Prévoir une épidémie de maladie infectieuse avant qu’elle ne survienne, ce n’est plus de la science-fiction, ou presque. Dans une récente étude*, des chercheurs ont utilisé un ordinateur capable de modéliser de grands ensembles de données pour prédire quels animaux seront porteurs de virus, de bactéries ou de champignons potentiellement zoonotiques. Ces prévisions devraient aider à améliorer la prévention et la réponse aux flambées de maladies.
Pour aider la recherche dans ce domaine, une équipe de scientifiques a mis au point un programme d’apprentissage automatique (machine learning) capable d’analyser une base de données regroupant des informations sur des centaines d’espèces de mammifères, incluant l’étendue géographique de leur habitat et leur stratégie de reproduction. Leur programme a évalué quelque 86 variables prédictives différentes, comme la taille du corps, la durée de vie et la densité de la population, pour mettre au jour des modèles communs parmi les animaux identifiés comme des réservoirs ou des vecteurs de maladies zoonotiques.
Pour simplifier les résultats, l’équipe a limité ses analyses aux rongeurs, porteurs d’un nombre élevé d’agents pathogènes zoonotiques, de Yersinia pestis au virus de la rage en passant par les hantavirus. Avec plus de 90 % de précision, le programme d’apprentissage automatique a identifié quelles espèces de rongeurs sont et pourraient devenir de nouveaux réservoirs zoonotiques, mais aussi dans quelles régions géographiques les agents pathogènes émergents sont susceptibles de survenir.
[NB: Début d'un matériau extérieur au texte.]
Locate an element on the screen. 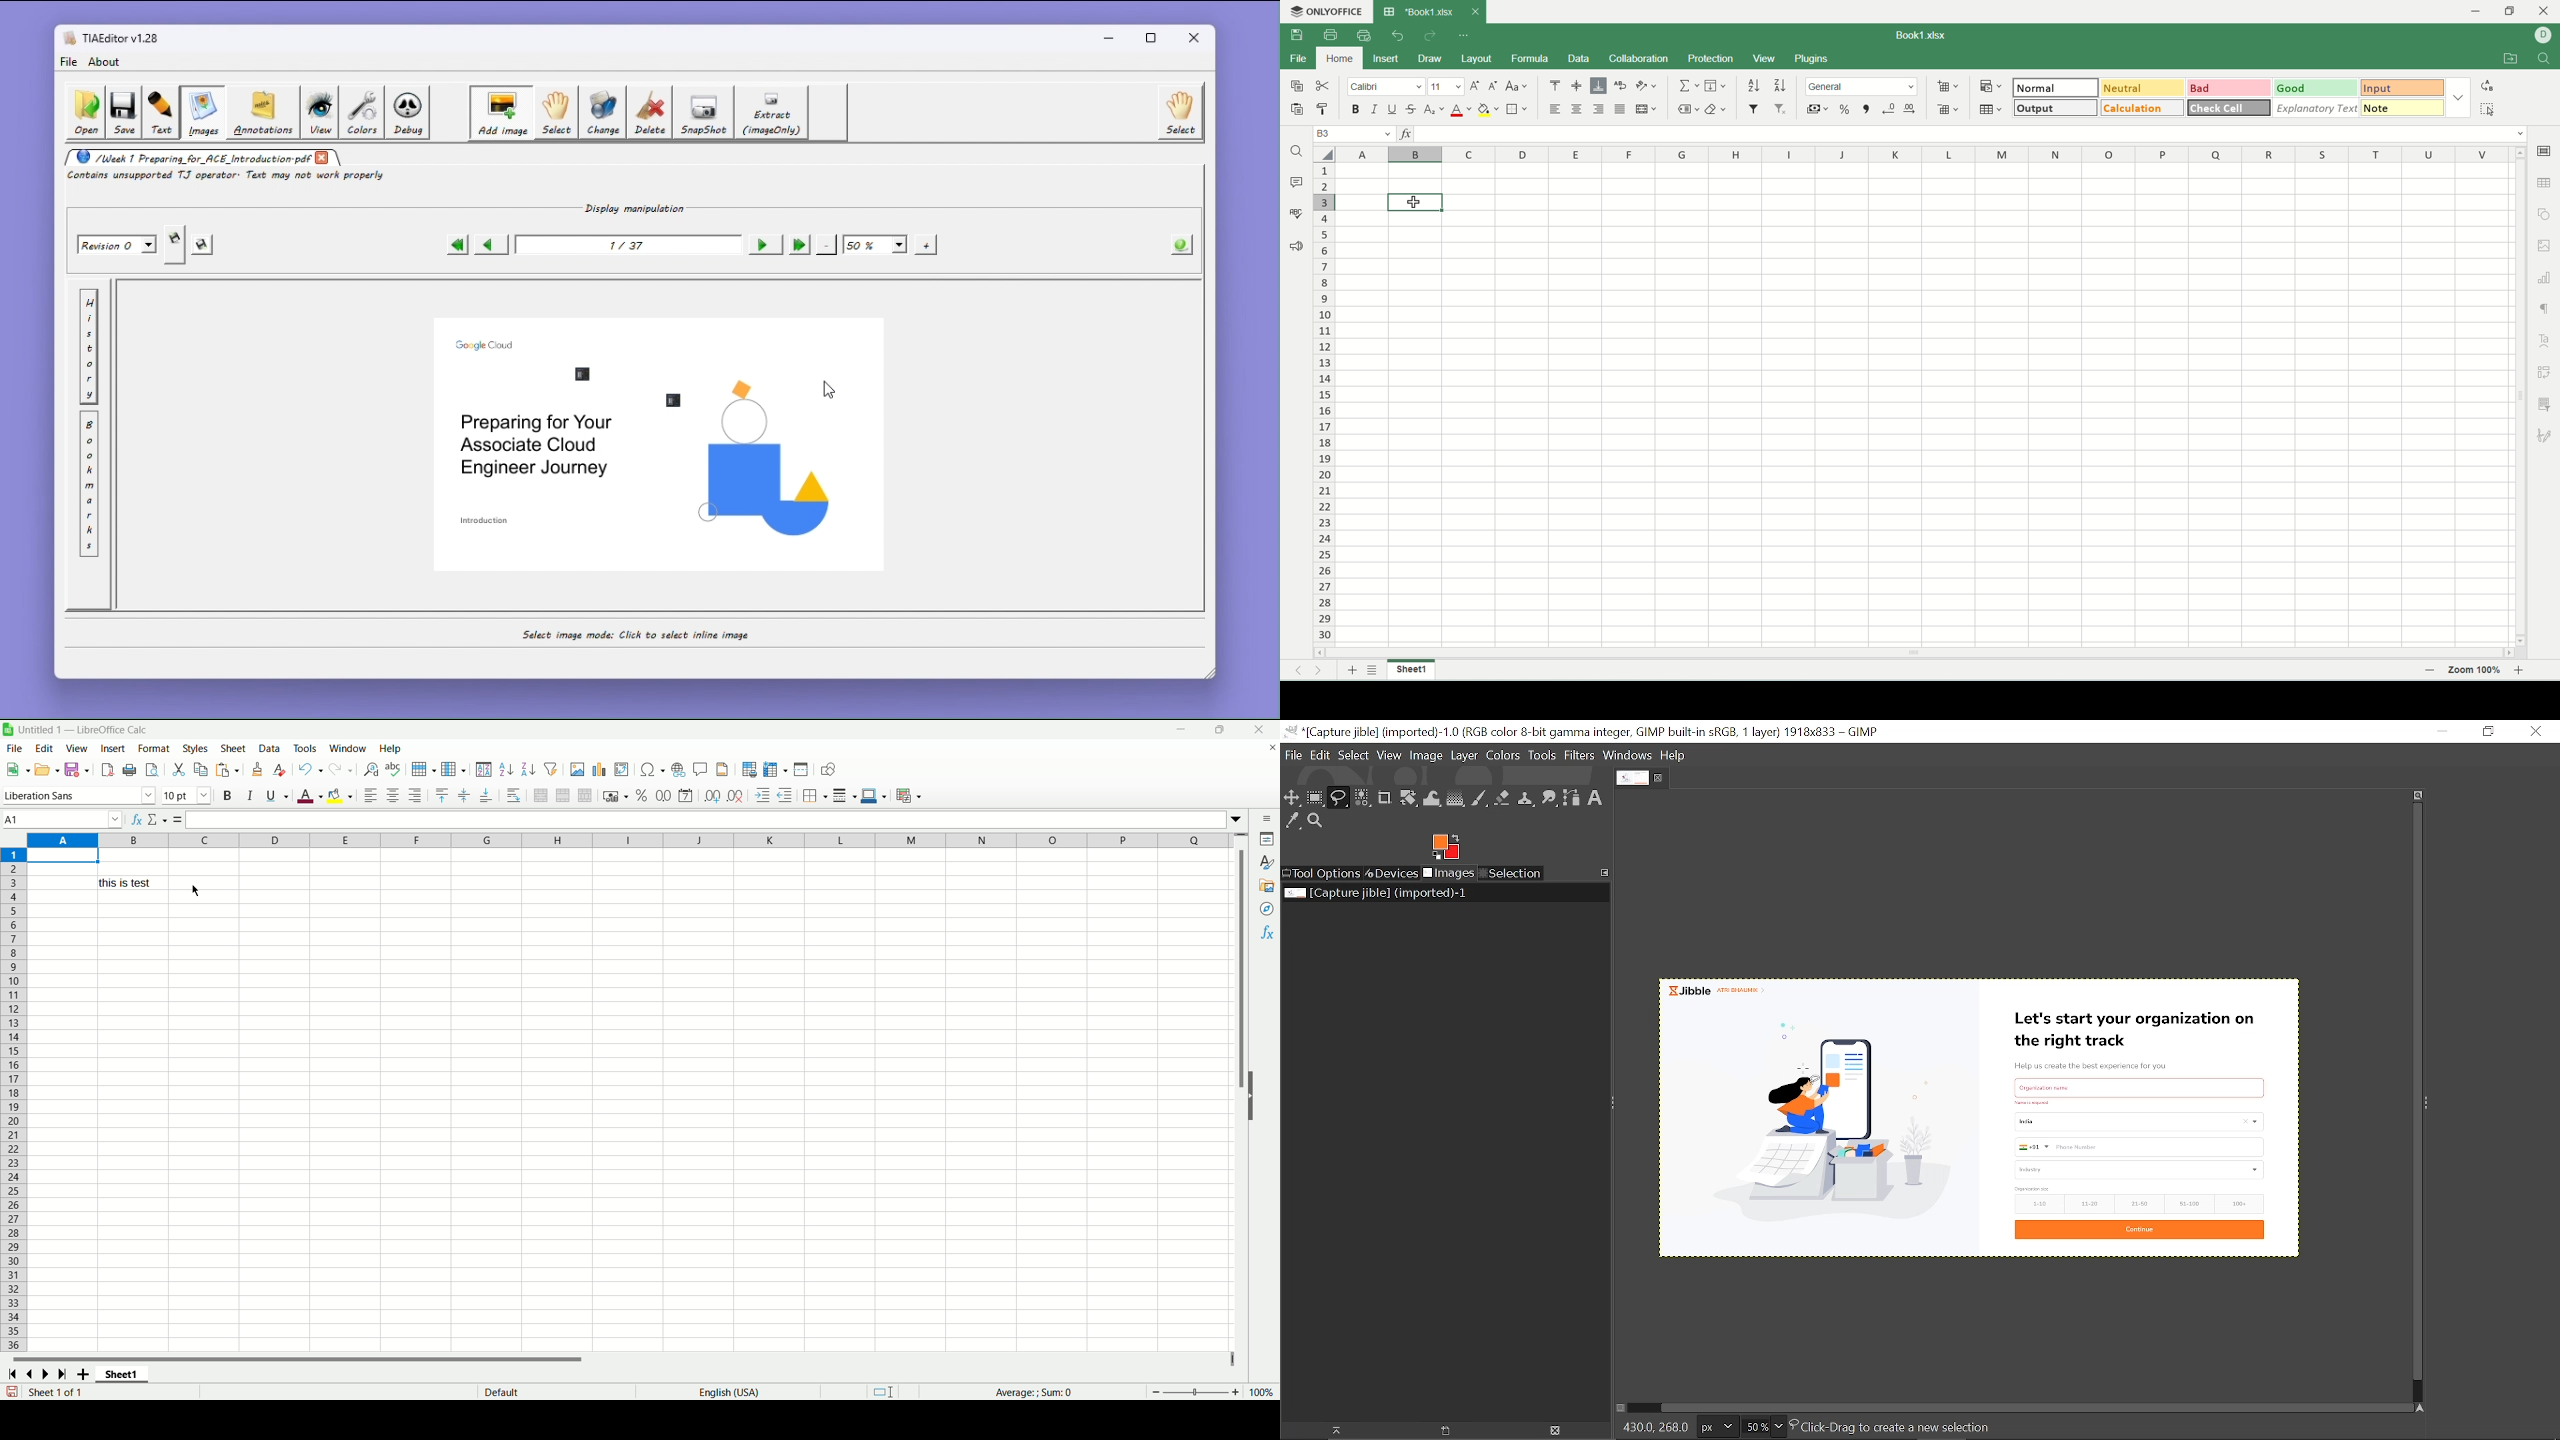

Le programme décrit également les profils biologiques qui caractérisent les espèces réservoirs. Ainsi, les rongeurs réservoirs affichent une stratégie de reproduction qui suit un rythme rapide, avec une maturité sexuelle précoce, une gestation de courte durée et des portées nombreuses. Selon les auteurs, ce cycle court permet à ces espèces de transmettre leurs gènes avec succès, sur de vastes zones géographiques, avant que la maladie qu’ils véhiculent ne leur soit fatale.
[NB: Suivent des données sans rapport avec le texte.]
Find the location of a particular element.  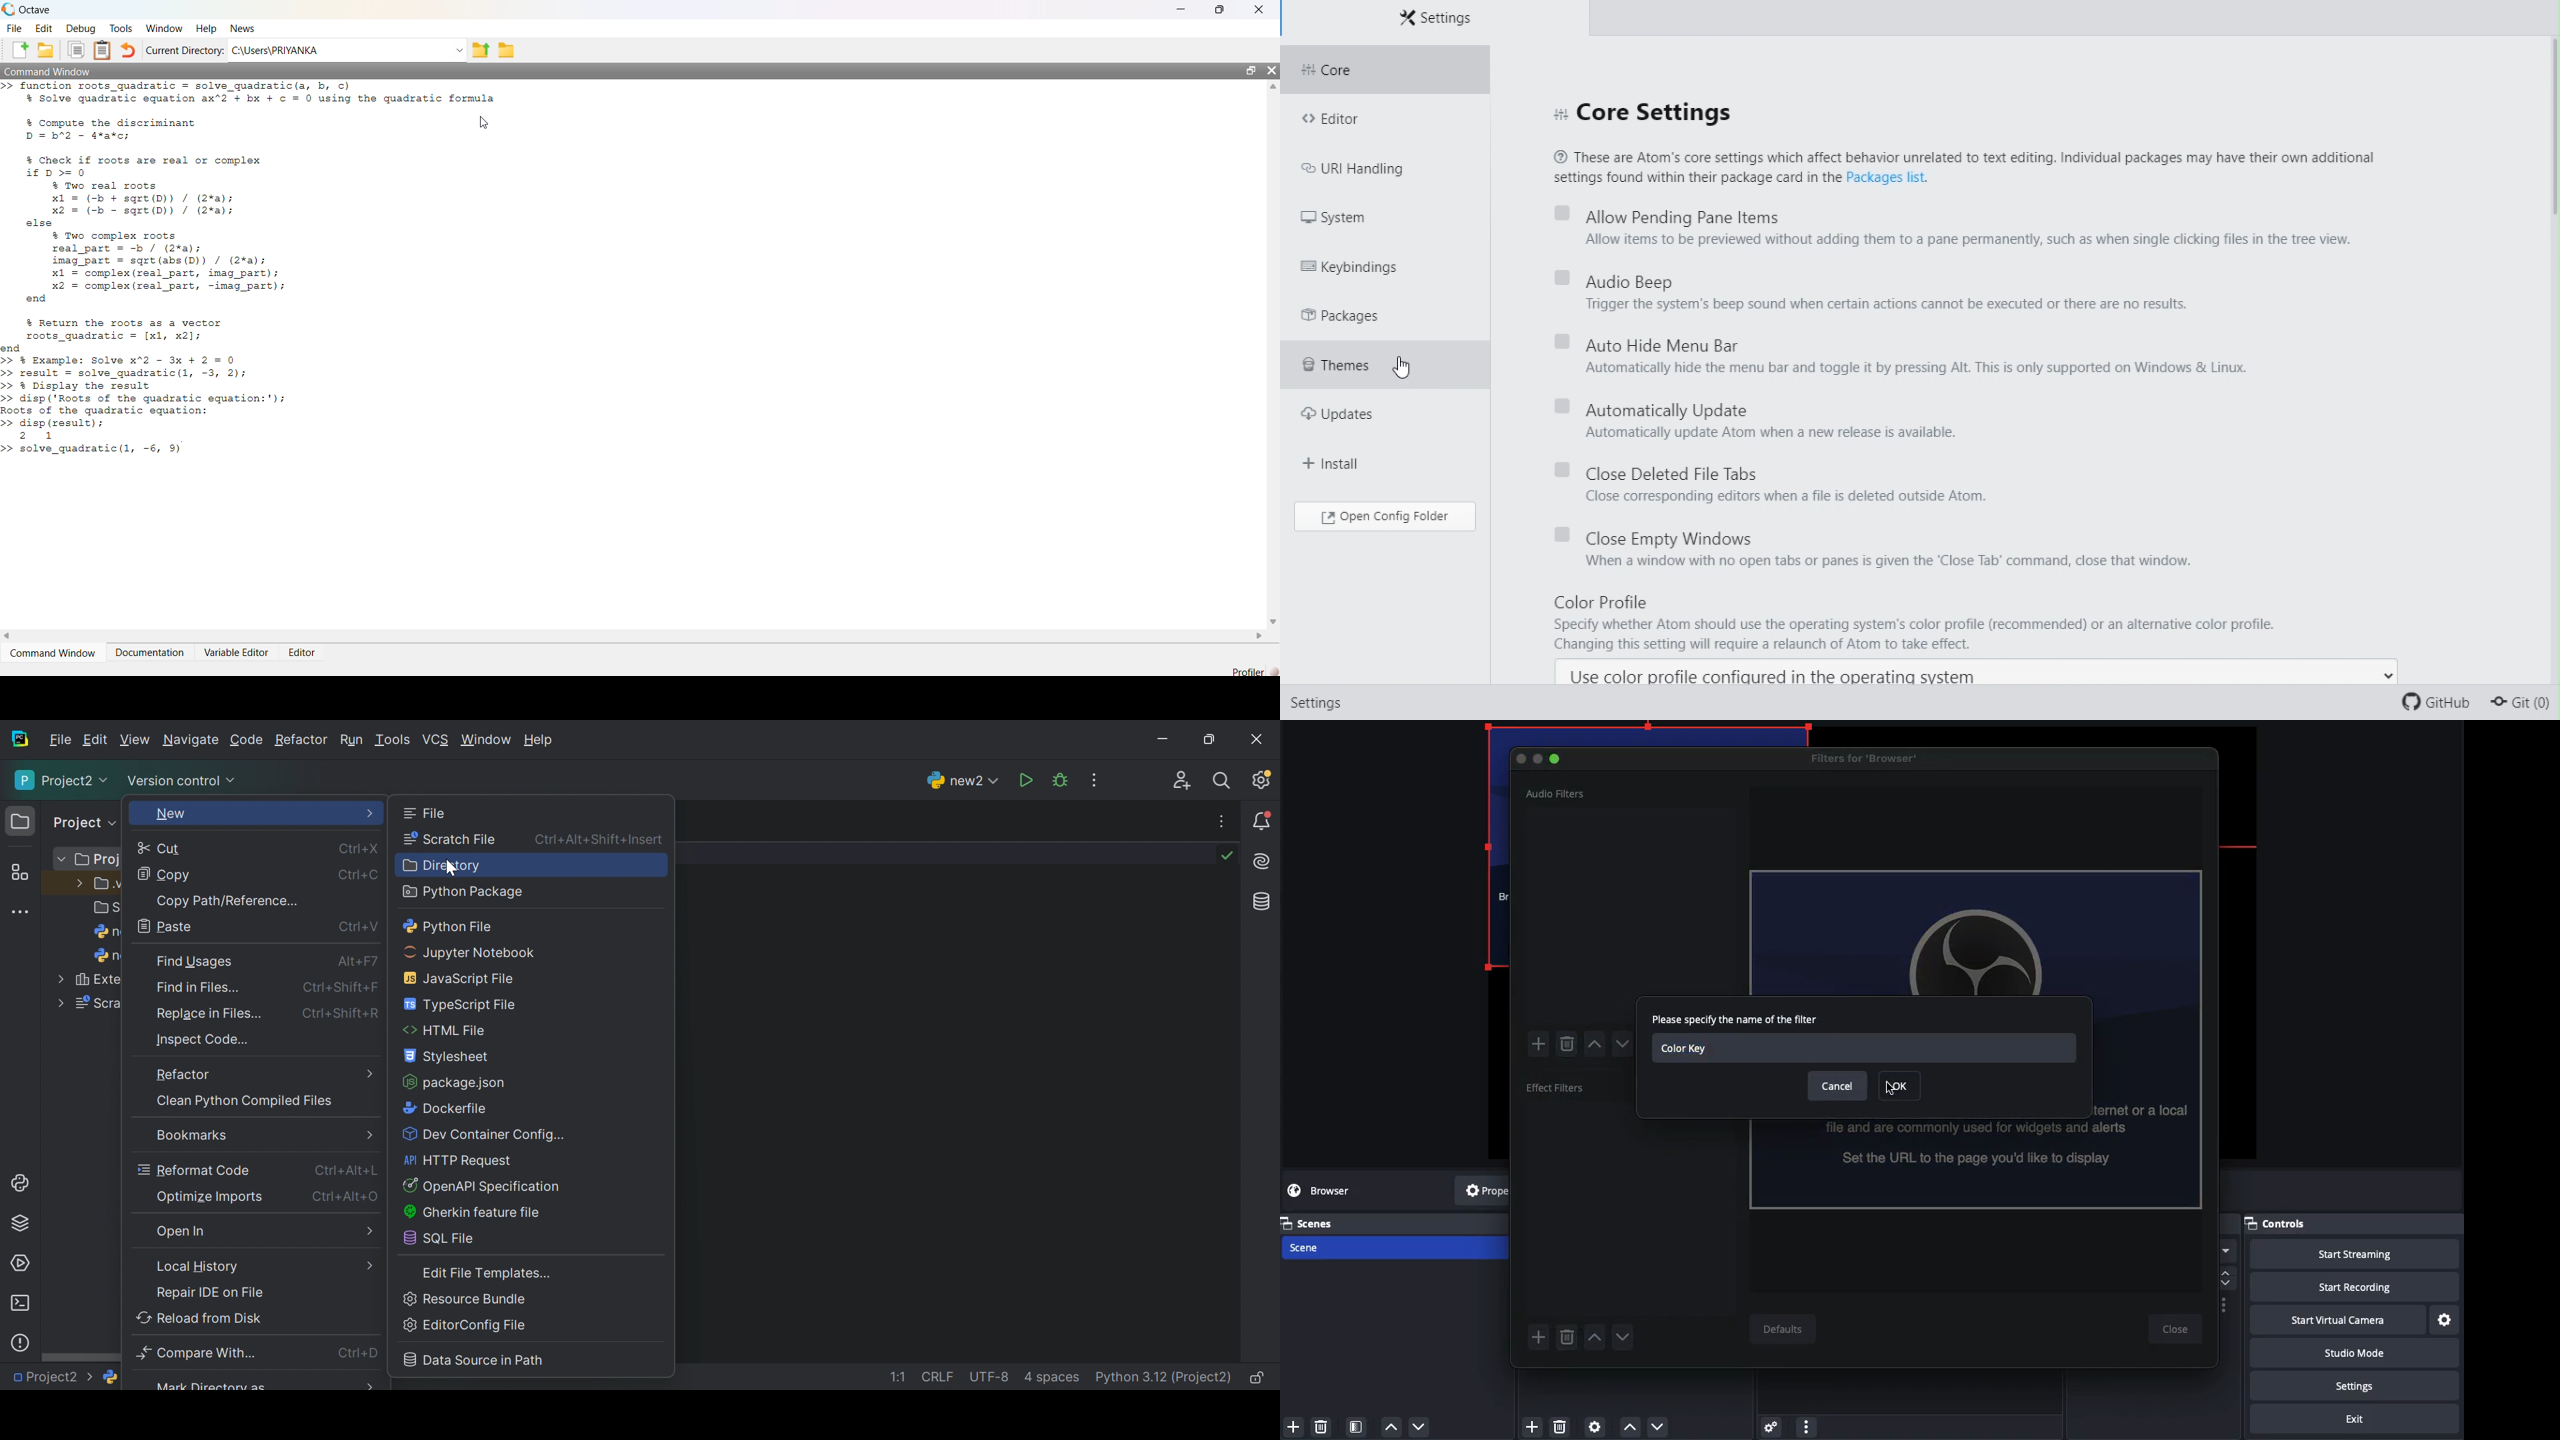

Add is located at coordinates (1541, 1044).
Au final, les prévisions générées par ces modèles constituent une base pour orienter la surveillance des maladies sur le terrain vers des régions et des espèces particulières, mais aussi pour tester de nouvelles hypothèses sur le rôle de réservoir de la faune sauvage. Cette étude montre qu’il est désormais possible de prédire avec précision quelles espèces sauvages seront porteuses d’infections zoonotiques. Quant à les prévenir, c’est une autre histoire, qui reste à écrire par les services de santé et les épidémiologistes qui devront relever le défi de maîtriser et traiter des zoonoses inconnues auparavant.